Start of Information
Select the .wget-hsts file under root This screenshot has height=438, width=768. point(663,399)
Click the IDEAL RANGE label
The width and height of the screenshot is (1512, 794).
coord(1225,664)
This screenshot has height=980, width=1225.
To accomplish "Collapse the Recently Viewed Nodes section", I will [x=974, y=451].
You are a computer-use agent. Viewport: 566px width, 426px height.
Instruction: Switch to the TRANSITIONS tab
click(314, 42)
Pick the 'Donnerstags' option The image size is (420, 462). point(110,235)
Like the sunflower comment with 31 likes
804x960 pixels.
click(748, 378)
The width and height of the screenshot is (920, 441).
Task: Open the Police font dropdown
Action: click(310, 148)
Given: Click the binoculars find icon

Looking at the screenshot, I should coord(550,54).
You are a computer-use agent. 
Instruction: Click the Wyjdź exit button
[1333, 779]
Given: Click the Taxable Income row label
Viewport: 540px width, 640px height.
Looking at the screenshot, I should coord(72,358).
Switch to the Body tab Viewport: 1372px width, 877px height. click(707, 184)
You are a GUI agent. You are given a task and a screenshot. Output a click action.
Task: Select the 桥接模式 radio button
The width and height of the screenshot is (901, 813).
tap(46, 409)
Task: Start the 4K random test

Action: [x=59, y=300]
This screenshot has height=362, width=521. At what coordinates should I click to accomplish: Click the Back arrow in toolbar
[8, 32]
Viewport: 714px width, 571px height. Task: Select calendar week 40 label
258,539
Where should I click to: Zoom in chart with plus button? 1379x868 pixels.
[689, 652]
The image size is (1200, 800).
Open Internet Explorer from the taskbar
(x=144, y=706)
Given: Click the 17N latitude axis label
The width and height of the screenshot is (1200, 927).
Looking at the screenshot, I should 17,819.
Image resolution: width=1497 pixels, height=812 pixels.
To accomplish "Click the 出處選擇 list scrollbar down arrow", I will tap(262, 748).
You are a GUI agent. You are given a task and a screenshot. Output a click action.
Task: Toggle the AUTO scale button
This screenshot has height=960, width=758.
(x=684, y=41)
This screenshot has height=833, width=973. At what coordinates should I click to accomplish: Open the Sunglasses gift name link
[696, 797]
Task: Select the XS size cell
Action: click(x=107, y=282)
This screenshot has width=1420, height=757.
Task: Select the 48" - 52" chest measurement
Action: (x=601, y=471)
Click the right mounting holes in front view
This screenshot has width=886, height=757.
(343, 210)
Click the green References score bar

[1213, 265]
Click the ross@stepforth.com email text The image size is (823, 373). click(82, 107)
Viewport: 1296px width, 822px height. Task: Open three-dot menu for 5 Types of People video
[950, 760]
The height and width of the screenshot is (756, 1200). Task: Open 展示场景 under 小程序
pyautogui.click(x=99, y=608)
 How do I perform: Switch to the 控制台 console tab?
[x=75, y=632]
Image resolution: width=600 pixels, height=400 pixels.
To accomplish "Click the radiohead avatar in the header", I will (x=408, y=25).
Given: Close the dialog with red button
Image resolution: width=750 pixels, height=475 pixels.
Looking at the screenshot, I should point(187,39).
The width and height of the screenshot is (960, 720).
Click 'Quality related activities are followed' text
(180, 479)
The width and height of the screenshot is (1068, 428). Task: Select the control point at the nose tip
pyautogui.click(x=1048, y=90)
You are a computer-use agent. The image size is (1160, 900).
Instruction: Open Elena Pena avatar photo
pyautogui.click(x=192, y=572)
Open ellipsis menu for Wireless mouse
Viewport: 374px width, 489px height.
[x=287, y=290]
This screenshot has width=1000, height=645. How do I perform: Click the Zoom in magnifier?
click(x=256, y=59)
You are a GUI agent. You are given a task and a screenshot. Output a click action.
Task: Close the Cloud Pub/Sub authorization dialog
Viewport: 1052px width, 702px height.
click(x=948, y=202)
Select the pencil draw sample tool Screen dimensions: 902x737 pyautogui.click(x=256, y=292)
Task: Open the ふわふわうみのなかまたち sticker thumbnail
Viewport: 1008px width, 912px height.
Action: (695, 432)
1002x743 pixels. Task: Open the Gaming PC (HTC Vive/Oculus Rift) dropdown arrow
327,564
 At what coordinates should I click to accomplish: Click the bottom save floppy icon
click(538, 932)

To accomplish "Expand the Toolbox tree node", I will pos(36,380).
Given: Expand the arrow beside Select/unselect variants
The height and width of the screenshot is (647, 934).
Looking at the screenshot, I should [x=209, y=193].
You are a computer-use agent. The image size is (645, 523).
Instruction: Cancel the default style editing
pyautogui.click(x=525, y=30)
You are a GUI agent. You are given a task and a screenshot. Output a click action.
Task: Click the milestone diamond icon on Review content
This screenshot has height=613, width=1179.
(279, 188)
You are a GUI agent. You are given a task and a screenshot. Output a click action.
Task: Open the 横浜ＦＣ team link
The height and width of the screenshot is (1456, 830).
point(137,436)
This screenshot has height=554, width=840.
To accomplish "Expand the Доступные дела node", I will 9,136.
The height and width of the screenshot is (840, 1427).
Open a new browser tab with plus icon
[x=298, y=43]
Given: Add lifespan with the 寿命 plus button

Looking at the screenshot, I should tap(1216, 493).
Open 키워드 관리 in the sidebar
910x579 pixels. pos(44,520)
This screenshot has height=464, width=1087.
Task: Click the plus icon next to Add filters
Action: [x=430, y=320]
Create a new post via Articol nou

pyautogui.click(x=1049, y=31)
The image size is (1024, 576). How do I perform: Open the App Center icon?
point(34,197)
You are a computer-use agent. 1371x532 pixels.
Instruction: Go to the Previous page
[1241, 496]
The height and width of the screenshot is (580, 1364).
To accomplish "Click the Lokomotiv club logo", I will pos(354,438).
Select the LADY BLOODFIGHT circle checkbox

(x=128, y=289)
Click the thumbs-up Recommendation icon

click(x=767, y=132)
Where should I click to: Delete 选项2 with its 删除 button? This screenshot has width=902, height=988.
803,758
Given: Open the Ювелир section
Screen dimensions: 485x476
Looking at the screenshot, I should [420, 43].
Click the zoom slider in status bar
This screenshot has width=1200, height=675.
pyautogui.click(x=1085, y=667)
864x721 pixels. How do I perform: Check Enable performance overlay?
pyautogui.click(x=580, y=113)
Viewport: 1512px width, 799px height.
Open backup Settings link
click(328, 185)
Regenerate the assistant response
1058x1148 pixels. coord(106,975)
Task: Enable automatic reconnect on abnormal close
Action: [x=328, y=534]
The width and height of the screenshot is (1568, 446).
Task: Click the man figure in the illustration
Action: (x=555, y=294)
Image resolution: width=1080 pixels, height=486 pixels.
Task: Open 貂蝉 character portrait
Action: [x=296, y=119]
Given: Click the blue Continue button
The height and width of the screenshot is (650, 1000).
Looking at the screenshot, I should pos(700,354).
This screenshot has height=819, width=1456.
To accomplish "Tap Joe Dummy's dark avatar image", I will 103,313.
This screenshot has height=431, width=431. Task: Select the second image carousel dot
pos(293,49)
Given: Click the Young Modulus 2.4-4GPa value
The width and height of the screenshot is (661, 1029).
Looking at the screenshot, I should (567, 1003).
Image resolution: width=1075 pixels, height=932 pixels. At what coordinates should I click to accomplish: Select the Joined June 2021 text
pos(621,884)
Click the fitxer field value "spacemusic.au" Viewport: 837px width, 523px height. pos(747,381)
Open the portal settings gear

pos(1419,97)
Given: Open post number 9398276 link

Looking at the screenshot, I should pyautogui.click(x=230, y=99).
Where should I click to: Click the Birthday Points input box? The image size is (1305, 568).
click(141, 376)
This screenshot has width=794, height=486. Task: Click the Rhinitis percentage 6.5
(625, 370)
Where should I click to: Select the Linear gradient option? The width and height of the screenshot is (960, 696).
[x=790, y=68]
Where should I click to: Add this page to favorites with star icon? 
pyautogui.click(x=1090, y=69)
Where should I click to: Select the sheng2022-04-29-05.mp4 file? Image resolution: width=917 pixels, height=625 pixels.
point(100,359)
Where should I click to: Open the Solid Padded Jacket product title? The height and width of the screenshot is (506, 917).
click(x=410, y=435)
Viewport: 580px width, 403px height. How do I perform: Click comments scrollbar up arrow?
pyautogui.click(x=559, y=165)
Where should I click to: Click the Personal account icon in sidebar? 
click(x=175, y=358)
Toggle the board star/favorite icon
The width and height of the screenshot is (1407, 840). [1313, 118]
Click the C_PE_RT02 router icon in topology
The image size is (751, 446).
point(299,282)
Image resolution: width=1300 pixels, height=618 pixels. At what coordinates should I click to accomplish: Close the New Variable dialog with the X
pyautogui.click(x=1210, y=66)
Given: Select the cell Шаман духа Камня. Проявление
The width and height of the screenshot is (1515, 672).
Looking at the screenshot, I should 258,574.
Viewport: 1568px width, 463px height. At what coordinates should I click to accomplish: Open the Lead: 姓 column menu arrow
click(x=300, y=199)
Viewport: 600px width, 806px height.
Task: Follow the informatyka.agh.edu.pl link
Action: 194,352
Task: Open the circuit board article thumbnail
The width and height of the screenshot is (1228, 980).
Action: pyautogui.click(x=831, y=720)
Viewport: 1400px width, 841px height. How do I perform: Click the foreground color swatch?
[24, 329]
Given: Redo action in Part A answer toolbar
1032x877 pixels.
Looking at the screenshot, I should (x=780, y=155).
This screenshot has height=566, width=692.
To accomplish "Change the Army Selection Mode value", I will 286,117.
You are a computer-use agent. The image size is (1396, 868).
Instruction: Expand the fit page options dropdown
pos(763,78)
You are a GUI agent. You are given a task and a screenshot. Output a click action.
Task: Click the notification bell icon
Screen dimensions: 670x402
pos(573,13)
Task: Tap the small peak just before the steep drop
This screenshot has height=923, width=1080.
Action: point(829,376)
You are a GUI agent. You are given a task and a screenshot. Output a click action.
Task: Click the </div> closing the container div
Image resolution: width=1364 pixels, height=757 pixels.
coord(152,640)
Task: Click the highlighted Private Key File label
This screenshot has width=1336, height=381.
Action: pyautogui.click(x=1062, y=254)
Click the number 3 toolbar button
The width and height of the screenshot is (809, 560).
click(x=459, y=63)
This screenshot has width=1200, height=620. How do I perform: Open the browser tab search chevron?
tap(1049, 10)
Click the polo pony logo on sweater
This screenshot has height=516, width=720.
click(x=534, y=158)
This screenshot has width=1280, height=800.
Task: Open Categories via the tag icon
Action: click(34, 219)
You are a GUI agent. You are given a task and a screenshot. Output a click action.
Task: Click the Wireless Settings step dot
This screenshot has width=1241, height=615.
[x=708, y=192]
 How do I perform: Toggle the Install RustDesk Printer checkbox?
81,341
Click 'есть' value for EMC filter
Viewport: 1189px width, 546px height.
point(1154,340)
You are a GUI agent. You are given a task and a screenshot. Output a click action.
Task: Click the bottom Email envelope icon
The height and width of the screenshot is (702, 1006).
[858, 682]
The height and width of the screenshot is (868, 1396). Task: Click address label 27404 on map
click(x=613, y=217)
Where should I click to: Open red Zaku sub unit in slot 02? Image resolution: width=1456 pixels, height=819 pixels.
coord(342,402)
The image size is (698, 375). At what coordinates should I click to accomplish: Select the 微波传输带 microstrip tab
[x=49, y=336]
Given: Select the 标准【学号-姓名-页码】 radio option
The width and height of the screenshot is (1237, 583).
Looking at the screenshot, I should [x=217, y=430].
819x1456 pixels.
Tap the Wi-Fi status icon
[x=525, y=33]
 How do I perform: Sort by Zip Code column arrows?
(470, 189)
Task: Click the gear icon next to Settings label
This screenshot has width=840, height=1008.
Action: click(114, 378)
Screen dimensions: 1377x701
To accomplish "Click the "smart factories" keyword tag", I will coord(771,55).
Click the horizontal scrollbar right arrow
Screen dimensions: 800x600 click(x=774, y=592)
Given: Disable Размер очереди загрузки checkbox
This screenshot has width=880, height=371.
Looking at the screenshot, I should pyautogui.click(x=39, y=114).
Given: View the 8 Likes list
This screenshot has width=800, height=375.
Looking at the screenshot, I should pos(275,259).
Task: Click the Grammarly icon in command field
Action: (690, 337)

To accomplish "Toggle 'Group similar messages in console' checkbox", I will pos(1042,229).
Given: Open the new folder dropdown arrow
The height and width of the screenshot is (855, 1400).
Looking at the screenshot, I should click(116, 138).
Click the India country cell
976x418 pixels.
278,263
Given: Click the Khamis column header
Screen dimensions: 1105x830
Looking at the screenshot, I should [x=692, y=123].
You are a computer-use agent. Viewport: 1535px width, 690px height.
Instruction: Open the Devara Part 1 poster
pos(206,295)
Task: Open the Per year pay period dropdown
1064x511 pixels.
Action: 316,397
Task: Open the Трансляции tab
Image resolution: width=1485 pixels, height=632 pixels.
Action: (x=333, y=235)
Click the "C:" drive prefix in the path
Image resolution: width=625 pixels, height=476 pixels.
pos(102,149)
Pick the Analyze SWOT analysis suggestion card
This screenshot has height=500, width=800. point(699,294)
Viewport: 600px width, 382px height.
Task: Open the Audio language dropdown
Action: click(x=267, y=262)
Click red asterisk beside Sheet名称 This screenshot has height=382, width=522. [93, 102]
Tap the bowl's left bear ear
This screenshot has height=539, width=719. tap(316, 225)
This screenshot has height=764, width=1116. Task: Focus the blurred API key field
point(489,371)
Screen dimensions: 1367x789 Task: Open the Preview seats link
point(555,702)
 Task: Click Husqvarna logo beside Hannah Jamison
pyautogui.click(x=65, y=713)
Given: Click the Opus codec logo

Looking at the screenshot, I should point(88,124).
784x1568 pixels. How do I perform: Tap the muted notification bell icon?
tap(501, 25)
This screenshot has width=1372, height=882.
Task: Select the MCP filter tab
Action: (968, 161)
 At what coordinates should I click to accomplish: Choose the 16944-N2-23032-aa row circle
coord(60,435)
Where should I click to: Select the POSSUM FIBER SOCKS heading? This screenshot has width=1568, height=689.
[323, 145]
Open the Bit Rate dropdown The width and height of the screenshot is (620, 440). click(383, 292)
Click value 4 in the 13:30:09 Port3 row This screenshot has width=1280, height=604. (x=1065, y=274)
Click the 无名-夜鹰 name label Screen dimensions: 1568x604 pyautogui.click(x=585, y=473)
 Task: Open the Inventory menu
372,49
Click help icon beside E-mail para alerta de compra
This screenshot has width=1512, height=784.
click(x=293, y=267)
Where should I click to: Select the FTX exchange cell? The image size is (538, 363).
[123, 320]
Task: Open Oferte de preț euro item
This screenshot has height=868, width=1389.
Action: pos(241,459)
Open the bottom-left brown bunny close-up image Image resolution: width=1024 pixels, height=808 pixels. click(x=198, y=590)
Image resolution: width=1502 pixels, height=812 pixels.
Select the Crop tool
End of Information
Work out how many lines of the data hold the string "value". State only that number.

▶ **Solution for this problem**
5